*** Data provided ***

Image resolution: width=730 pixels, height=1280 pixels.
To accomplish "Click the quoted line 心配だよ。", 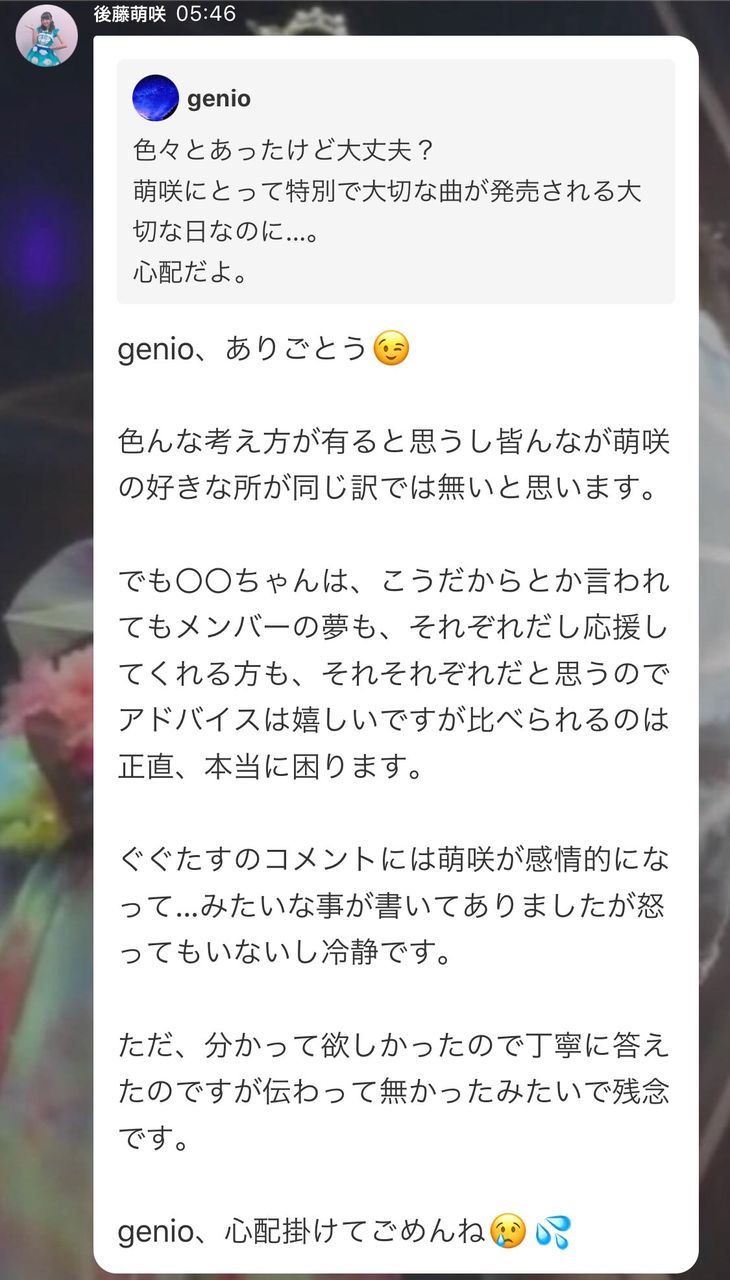I will (x=190, y=270).
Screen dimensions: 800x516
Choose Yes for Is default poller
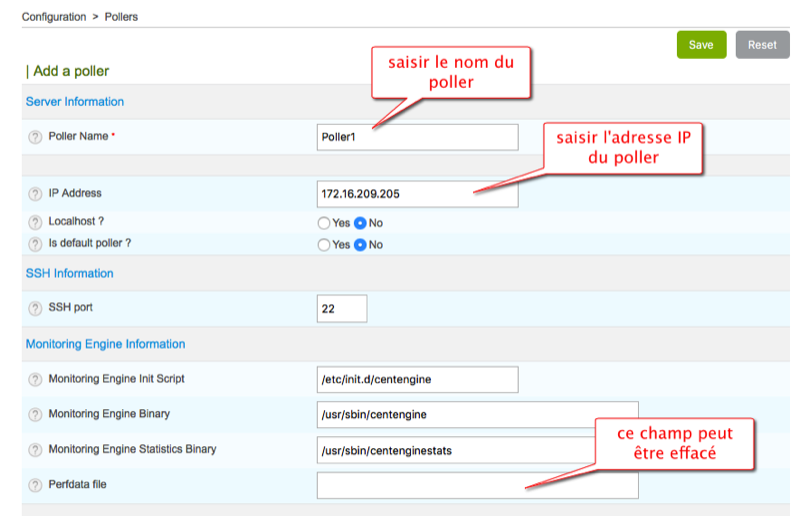click(x=323, y=245)
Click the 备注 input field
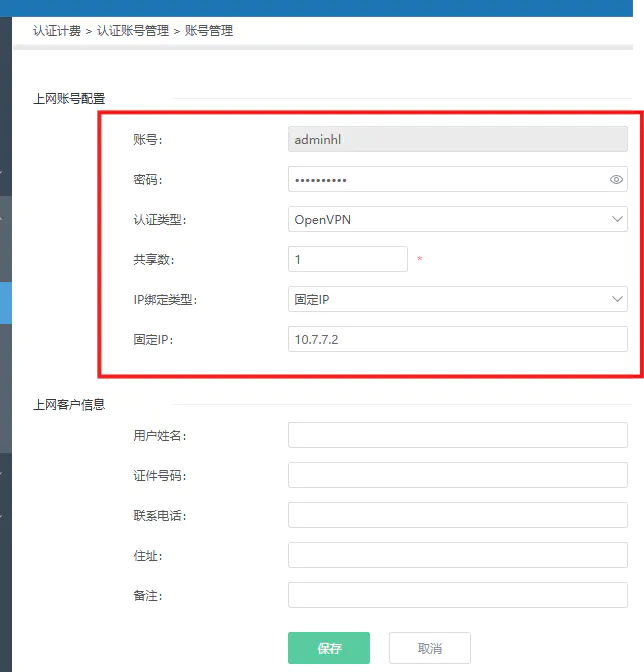 point(457,595)
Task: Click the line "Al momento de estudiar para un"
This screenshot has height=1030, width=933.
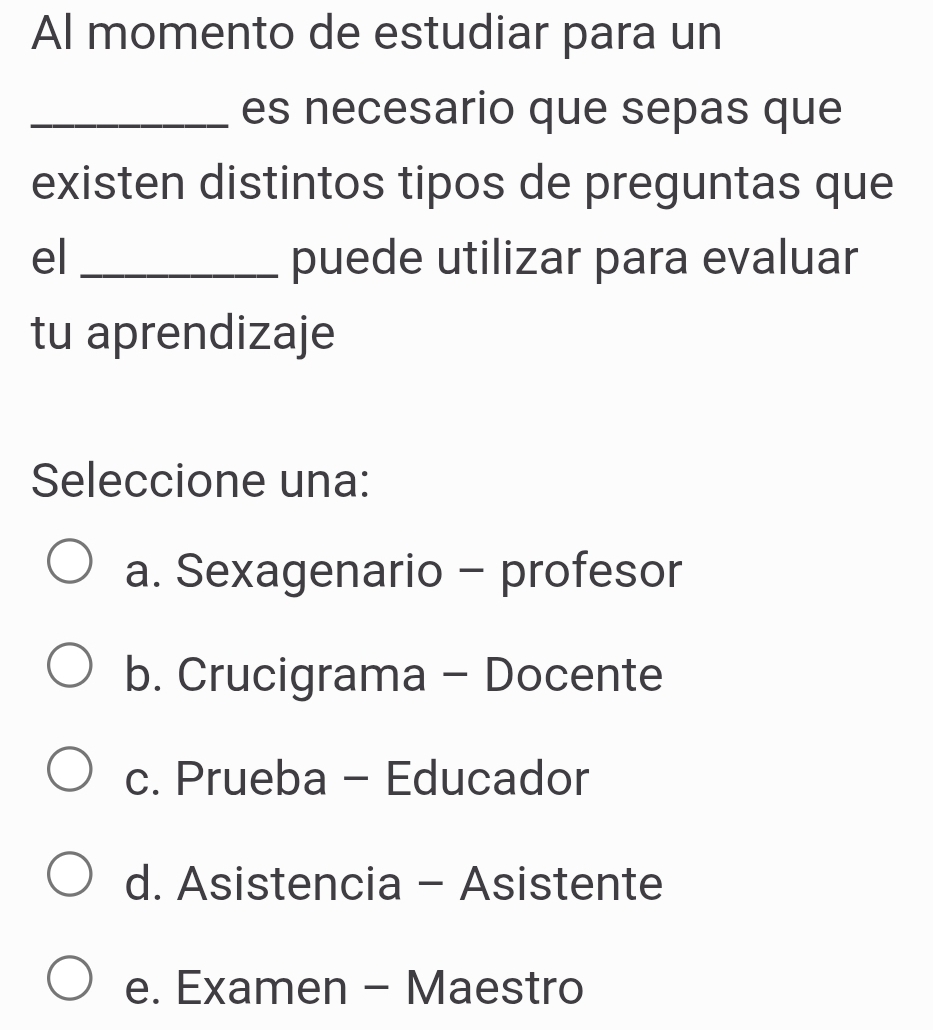Action: click(x=376, y=33)
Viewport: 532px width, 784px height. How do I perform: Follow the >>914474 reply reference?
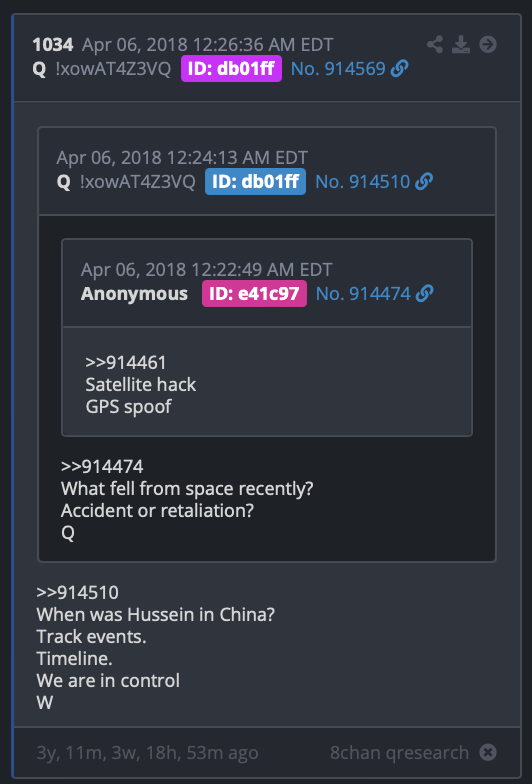(102, 466)
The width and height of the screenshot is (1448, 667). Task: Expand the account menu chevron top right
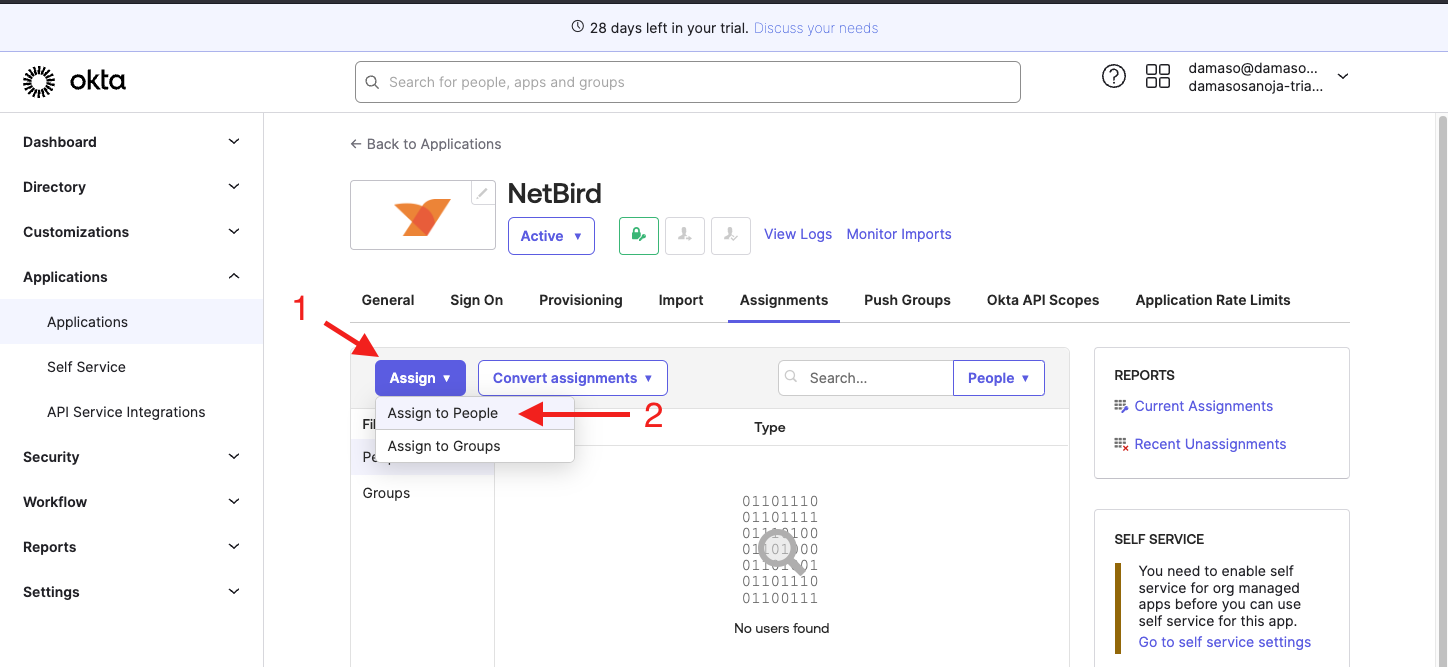[x=1341, y=75]
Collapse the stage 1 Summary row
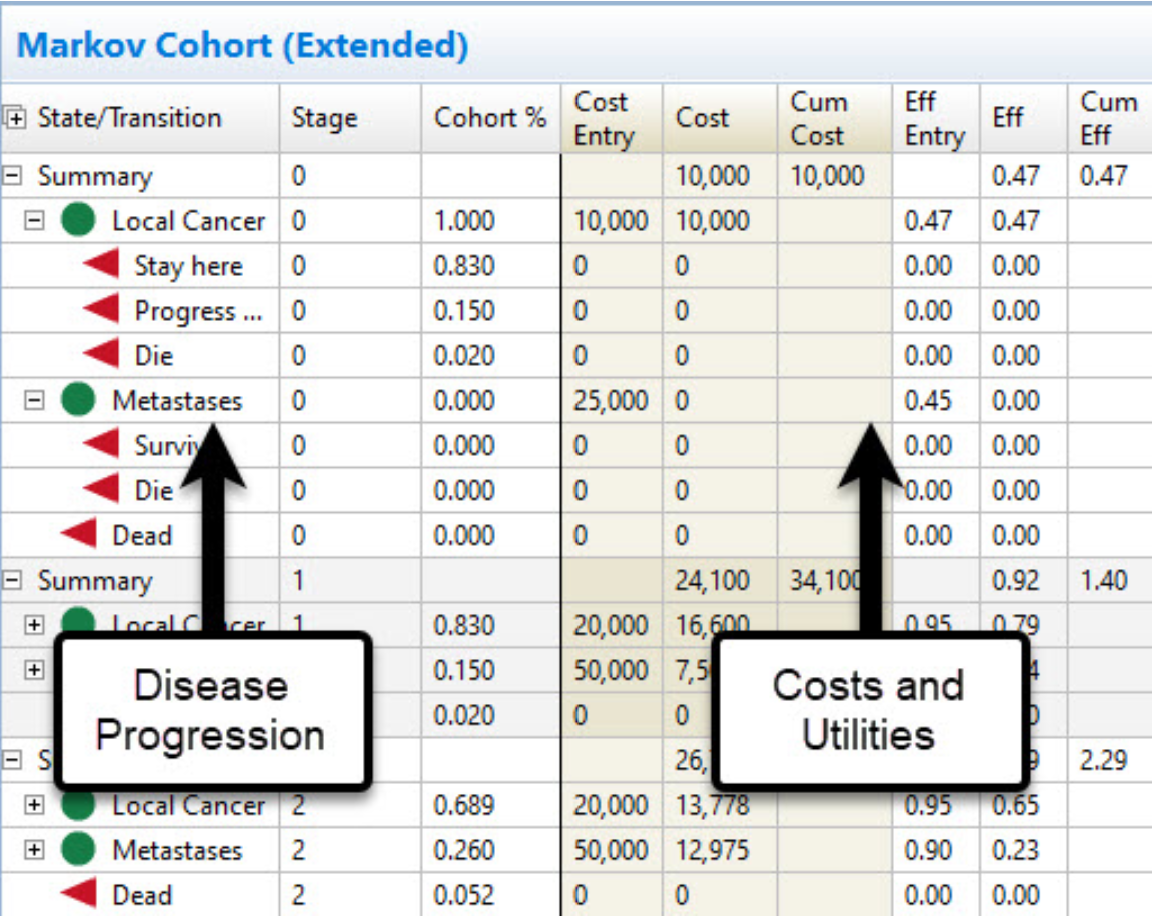The height and width of the screenshot is (918, 1152). click(x=13, y=581)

***

* [Description of the task] The output consists of exactly the lines from the one containing "The width and" through the last line of the listing, both included, with no pictures.

* [Output below]
The width and height of the screenshot is (1448, 667). Task: Expand the account menu chevron top right
[x=1341, y=75]
Collapse the stage 1 Summary row
The height and width of the screenshot is (918, 1152). click(x=13, y=581)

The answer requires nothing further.